39ª Mostra. Sesión 03: Moondove & Fotogénico

Dos propuestas formalmente singulares centraban las sesiones de la tercera jornada de proyecciones de la Sección Oficial de La Mostra. Moondove del libanes Karim Kassem, nos sitúa en algún pueblo inconcreto del Libano rural contemporáneo. Allí conoceremos a Ghassan, un empleado de la empresa de Aguas local. La jornada de trabajo de Ghassan empieza muy temprano. Con su destartalado coche, recorre las calles del pueblo atendiendo a las llamadas de sus vecinos, primeras víctimas de una sequía severa que azota a la región. Junto a Ghassan conoceremos a un criador de palomas que sueña con abandonar el pueblo en busca de una vida mejor, a un mecánico de coches, a un pastor de cabras, a un matrimonio de jubilados o al perezoso y borracho empleado de la gasolinera, entre otros personajes. Todos juntos conforman un curioso collage que aspira a erigirse en retrato de una sociedad en descomposición.
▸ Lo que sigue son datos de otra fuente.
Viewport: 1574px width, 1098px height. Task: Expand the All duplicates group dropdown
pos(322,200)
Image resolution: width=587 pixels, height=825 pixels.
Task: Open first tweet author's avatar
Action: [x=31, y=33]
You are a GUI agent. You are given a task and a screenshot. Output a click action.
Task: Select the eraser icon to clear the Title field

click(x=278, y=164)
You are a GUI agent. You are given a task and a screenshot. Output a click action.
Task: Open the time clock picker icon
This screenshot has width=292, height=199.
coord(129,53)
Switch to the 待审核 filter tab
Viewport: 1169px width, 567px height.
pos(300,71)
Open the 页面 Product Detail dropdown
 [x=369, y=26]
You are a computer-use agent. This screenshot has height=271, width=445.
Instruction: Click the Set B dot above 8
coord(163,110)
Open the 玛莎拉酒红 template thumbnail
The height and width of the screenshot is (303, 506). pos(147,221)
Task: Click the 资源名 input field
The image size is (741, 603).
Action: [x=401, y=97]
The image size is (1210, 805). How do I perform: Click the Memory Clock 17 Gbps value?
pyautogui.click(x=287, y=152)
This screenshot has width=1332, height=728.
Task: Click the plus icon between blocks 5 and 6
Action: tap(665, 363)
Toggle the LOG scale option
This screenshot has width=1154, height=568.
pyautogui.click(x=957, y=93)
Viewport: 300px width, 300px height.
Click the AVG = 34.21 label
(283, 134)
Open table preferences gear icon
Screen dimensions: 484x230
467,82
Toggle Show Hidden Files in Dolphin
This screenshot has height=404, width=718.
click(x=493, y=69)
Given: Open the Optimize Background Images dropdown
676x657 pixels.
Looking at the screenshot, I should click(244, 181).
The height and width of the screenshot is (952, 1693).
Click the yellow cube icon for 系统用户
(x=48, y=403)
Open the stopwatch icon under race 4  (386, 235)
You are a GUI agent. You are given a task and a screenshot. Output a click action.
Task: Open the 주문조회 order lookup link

Es esa aspiración retratista lo que parece haber inspirado a Karim Kassem para adoptar la forma para este su cuarto trabajo largo que llegaba a La Mostra en exclusivo estreno mundial. Si bien la concepción de las escenas está pensada como un artefacto de ficción, Kassem hace una planificación de planos y una puesta en escena que lo acercan más a un documental al uso, con tomas sencillas, usando iluminación ambiente y un fraccionamiento principalmente descriptivo, buscando tomar distancia y objetividad ante sus sujetos. Todo ello impregna la cinta de un deliberado naturalismo y verismo al que aspiraba el realizador, y que quedaba reforzado, según contaba en la presentación de la cinta, por la presencia de actores no profesionales escogidos de entre los habitantes del pueblo donde se rodaría la película.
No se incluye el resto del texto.